(Beginning of Data for this exercise)

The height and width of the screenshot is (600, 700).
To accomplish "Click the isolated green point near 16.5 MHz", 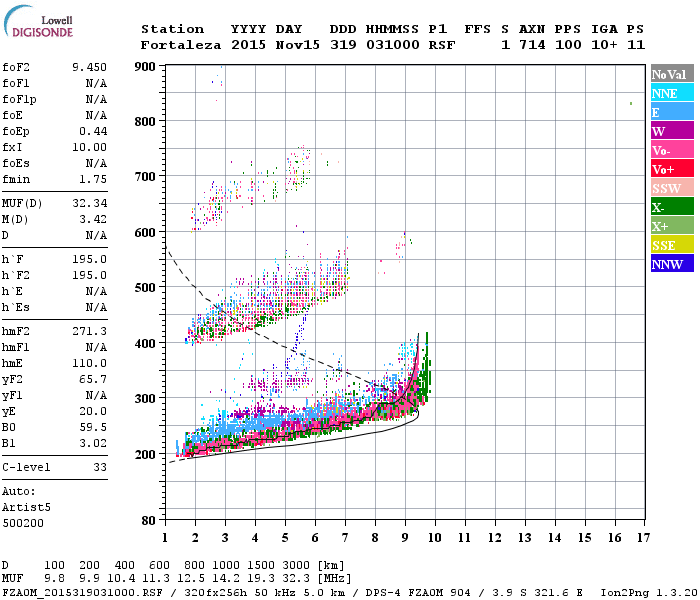I will click(x=631, y=104).
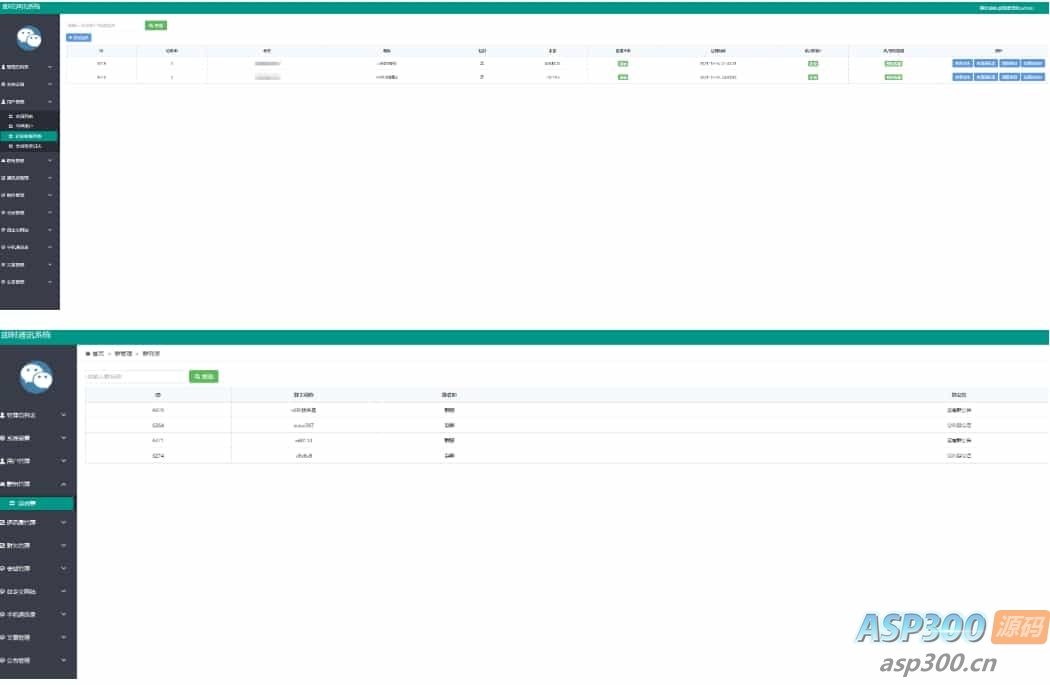
Task: Click the widest green status badge in the first user row
Action: (893, 63)
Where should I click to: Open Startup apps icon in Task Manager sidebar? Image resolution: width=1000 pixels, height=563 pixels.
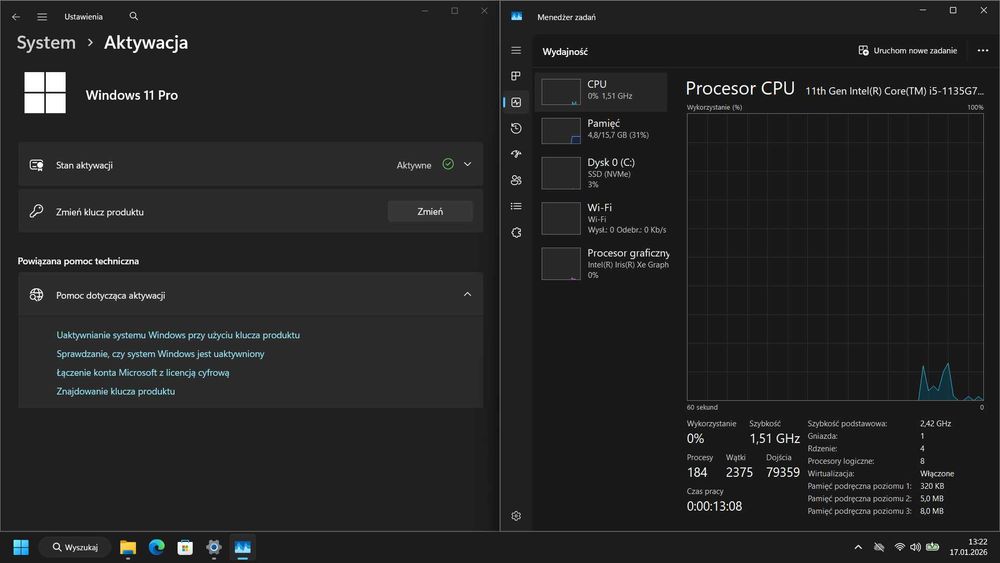pos(516,154)
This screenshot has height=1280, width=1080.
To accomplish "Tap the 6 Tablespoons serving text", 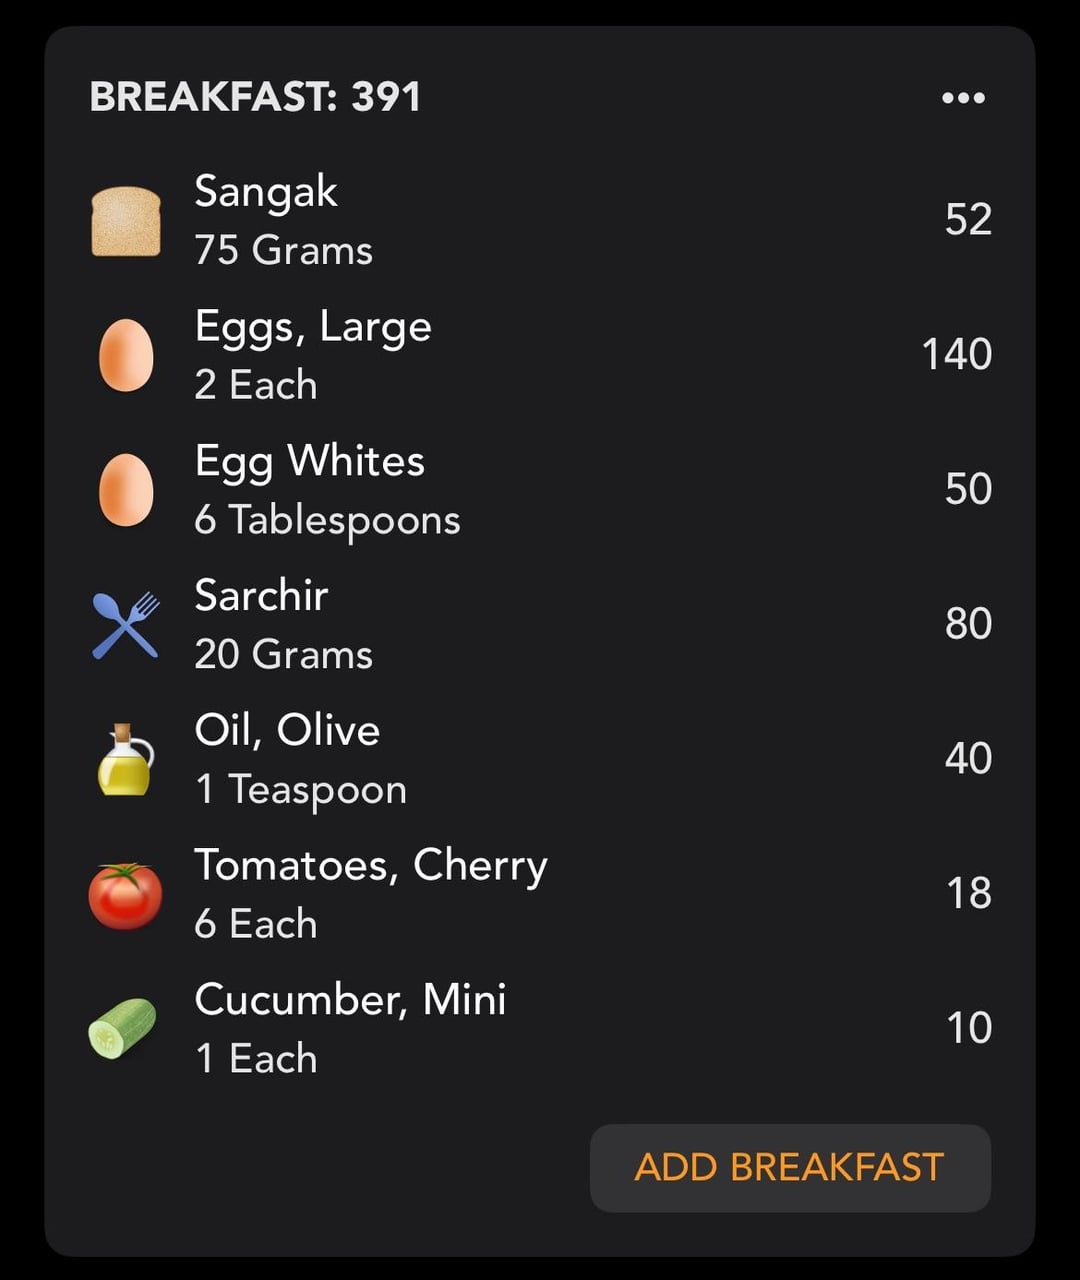I will coord(327,520).
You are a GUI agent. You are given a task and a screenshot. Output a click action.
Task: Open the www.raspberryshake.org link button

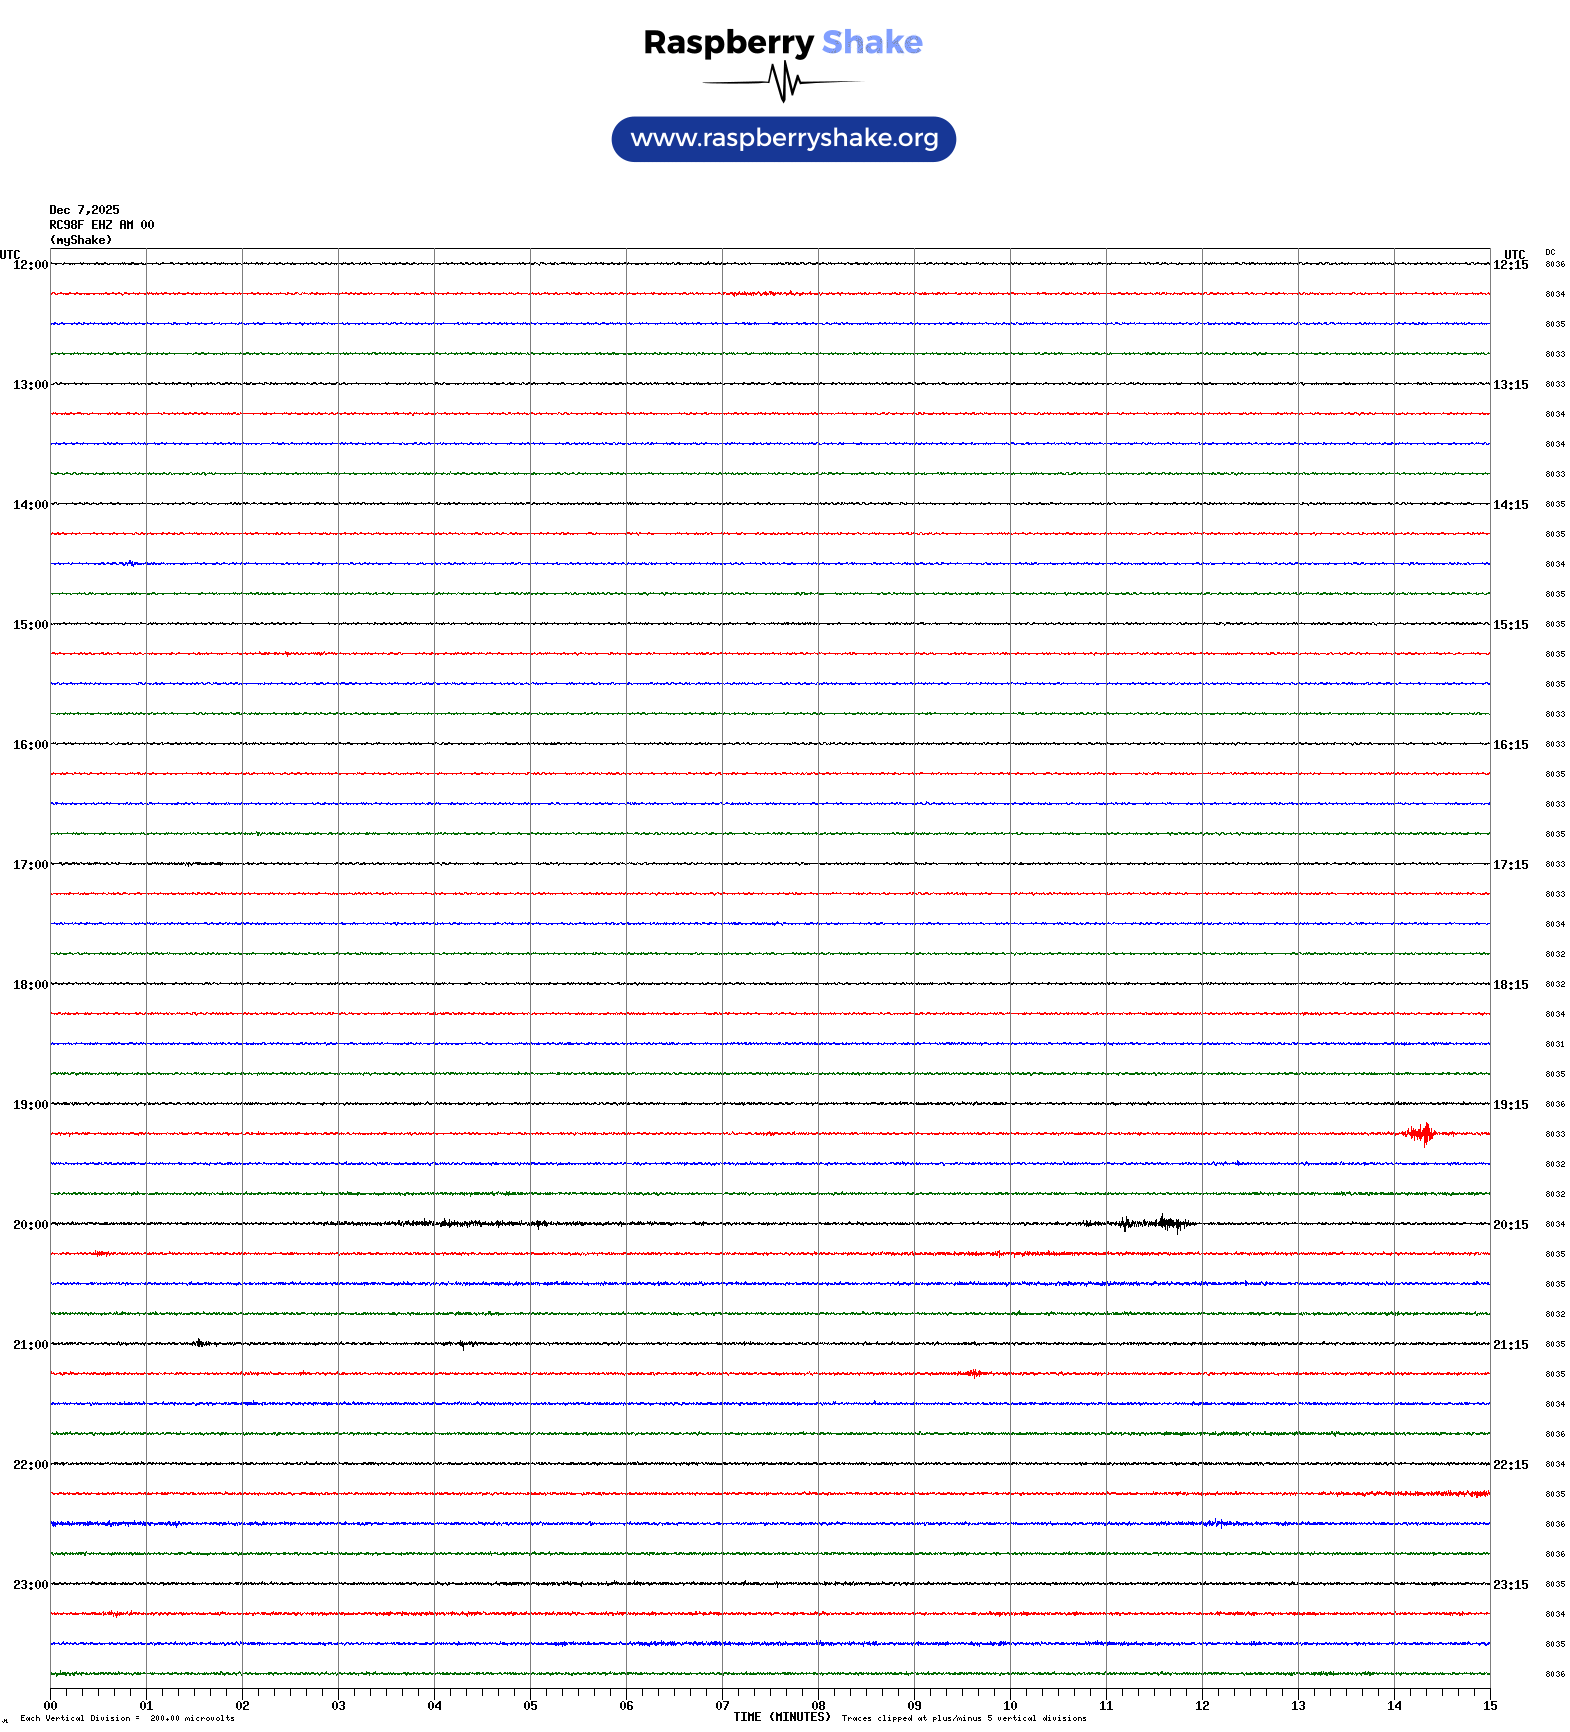click(784, 139)
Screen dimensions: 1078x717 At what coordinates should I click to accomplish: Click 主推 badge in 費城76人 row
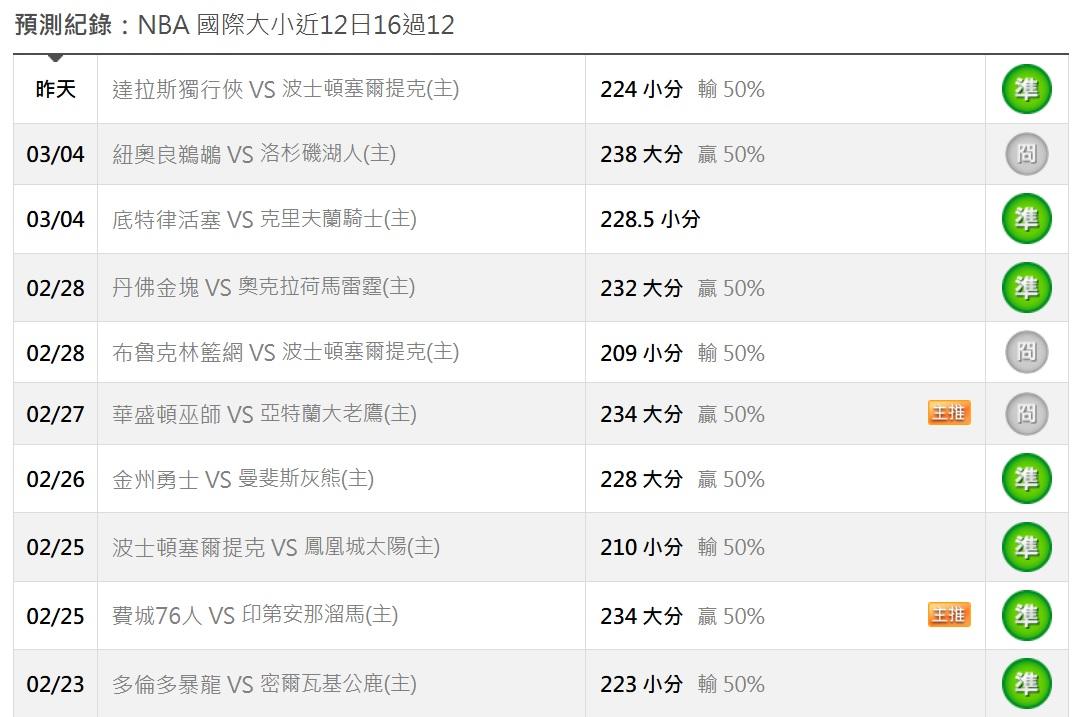tap(948, 615)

(End of Data for this exercise)

How to complete this task:
A complete answer lists every line of the listing above that holds the word "screenshot".

Reply:
The height and width of the screenshot is (600, 700).
This screenshot has height=1280, width=1080.
You are a GUI agent. You are given a task and a screenshot. Output a click action.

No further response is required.